Code Execution Agent Pattern: Safe Code Runtime

Pattern Essence

Code-Execution Agent is a pattern where the agent does not only reason in text, but also runs generated code in a controlled environment, gets a factual result, and continues from it.

When to use it: when the answer must be computed or verified by running code, not just generated as text.

The agent:

Generate: writes short task-specific code
Run: executes it in a sandbox
Observe: collects the real result
Explain: returns the result with explanation

Code-Execution Agent Pattern: Safe Code Runtime

Problem

Imagine you ask:

"Calculate average conversion from this CSV."

The agent writes a script and says: "Average conversion is 3.84%".

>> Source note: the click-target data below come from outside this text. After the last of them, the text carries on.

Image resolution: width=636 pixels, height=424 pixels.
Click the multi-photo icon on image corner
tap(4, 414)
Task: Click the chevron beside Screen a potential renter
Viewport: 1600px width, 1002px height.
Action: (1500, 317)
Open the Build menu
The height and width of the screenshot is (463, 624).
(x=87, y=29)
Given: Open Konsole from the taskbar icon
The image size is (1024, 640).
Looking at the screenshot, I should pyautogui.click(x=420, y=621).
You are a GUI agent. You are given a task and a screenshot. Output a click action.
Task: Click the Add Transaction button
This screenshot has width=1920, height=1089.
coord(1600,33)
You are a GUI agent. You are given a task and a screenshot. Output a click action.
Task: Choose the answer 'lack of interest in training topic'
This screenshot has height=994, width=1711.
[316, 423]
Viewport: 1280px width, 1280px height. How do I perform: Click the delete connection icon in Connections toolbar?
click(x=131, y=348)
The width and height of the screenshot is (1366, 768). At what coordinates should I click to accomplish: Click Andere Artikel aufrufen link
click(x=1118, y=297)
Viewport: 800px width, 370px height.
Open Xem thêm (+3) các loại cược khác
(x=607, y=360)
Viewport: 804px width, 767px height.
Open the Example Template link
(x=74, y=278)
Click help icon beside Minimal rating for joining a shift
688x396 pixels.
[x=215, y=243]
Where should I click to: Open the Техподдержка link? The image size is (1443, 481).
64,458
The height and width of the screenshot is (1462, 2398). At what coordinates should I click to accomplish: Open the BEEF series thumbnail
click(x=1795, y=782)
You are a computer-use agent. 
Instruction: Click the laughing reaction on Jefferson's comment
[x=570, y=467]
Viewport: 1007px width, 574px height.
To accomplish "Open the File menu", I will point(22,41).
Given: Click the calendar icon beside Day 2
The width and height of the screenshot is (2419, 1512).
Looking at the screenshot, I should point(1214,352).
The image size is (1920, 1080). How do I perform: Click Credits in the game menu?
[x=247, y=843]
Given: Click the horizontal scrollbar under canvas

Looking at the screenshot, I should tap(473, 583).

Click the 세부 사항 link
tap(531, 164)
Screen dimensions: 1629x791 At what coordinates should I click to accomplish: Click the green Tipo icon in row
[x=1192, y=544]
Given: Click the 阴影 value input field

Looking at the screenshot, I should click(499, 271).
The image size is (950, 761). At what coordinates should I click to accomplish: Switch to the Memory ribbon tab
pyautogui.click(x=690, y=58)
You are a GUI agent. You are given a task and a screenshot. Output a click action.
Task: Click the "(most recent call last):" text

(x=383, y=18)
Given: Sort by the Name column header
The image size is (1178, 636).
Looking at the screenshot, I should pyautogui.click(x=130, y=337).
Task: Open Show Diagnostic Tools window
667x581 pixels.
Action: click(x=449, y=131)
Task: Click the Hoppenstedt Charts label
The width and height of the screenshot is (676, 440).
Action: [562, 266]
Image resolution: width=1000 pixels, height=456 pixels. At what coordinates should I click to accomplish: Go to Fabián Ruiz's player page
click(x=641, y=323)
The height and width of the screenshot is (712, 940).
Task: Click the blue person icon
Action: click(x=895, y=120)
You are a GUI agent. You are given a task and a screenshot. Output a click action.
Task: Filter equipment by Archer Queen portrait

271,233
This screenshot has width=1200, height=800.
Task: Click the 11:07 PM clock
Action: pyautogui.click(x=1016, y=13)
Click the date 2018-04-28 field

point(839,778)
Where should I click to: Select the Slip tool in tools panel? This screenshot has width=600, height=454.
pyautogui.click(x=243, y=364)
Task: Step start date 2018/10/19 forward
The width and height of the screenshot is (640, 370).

But without a controlled environment you cannot see:

what exactly was executed
which files were read
whether there were network call attempts
how many resources the code consumed

In code execution, not only code logic matters, but also the environment boundaries where it runs.

That is the problem: the result depends on both code and runtime environment, so "just run it" is unsafe and opaque.

Solution

Code-Execution Agent runs code only through a controlled execution layer.

Analogy: this is like a lab with safety rules. An experiment is allowed only in an isolated room and under policy constraints. This lowers the risk of damaging the environment or leaking extra data.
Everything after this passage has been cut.